Merkle weave is a verifiable provable append-only blind log with high write throughput.
- Verifiable: anyone can audit the Merkle weave to verify that it has been operated correctly
- Provable: the log can produce a compact proof that an entry is included and the size of this proof grows slower than the size of the log the entry is in
- Append-only: once a value is written to the log, removing it would be apparent to auditors
- Blind: auditors do not need to know anything about client data to verify the log
- High write throughput: writes are not serialized
A verifiable log allows users to commit log entries and auditors to verify that log entries have not be removed or changed by the operator.
The simplest way to implement a verifiable log is as a hash chain:
e_0 = Hash(d0)
e_1 = Hash(e_0, d1)
e_2 = Hash(e_1, d2)
...
You can audit a hash chain by reading it from start to finish. Given this auditability, the last hash in the chain e_n
is enough to uniquely summarize a particular log with a particular sequence of entries.
hc_n = e_n
A proof is data that allows one to locally demonstrate that e_k
is in the log identified by hc_n
. In the case of a hash chain, the proof is simply the list of log entries from e_k+1 = Hash(e_k, d_k+1)
to e_n = Hash(e_n-1, d_n)
.
proof(e_k, hc_n) = [e_k+1, ..., e_n]
For a suitably strong hash functions, it would be infeasible to produce this proof if hc_n
had not been constructed from a chain of hashes that included e_k
.
A client in possession of such a proof can hash e_k
and the intervening entries contained in the proof of e_k
to confirm that e_n
is produced. Unfortunately the size of this proof (and the work required to produce and verify it) scales linearly (O(N)

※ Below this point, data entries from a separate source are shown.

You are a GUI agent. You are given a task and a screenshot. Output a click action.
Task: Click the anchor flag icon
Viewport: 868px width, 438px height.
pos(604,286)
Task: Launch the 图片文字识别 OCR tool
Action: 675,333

) with the size of the log. For a log with a billion entries, each proof requires roughly half a billion values and validating it requires hashing all those values. Thus proving inclusion in a hash chain is generally considered infeasible.
To improve on this, we instead place the entries inside a Merkle Mountain Range (MMR). With entries numbered from zero, the first 30 entries form a binary tree from the bottom up:
27
11 26
6 10 18 25
2 5 9 14 17 21 24 30
0 1 3 4 7 8 12 13 15 16 19 20 22 23 28 29
Computing each entry works much like the hash chain, except in addition to hashing the previous entry, each new entry that is not a leaf also includes the hash of an earlier "left child" entry in the tree. The first 8 nodes would be computed as follows (indented to indicate parent/child relationships):
e_0 = Hash(d_0) --\
e_1 = Hash(e_0, d_1) --|
e_2 = Hash(e_1, e_0, d_2) --\
|
e_3 = Hash(e_2, d_3) --\ |
e_4 = Hash(e_3, d_4) --| |
e_5 = Hash(e_4, e_3, d_5) --|
e_6 = Hash(e_5, e_2, d_6)
e_7 = Hash(e_6, d_7)
...
Each non-leaf node summarizes the nodes below it. The peaks of an MMR of any given size are all nodes that have not yet been summarized by other higher-level nodes. For the 8-node MMR above, the peaks are e_6
and e_7
. Since an MMR grows deterministically, knowing the MMR's size is enough to tell you the indexes of its peaks. The MMR's size and the hashes of its peaks uniquely summarizes the MMR and all its entries. For the above 8 nodes:
mmr_8 = {size: 8, peaks: [e_6, e_7]}
The number of peaks scale O(log_2(N))
with the size of the MMR, so the summary of an MMR is not as compact as that of a hash chain (which is just its last entry).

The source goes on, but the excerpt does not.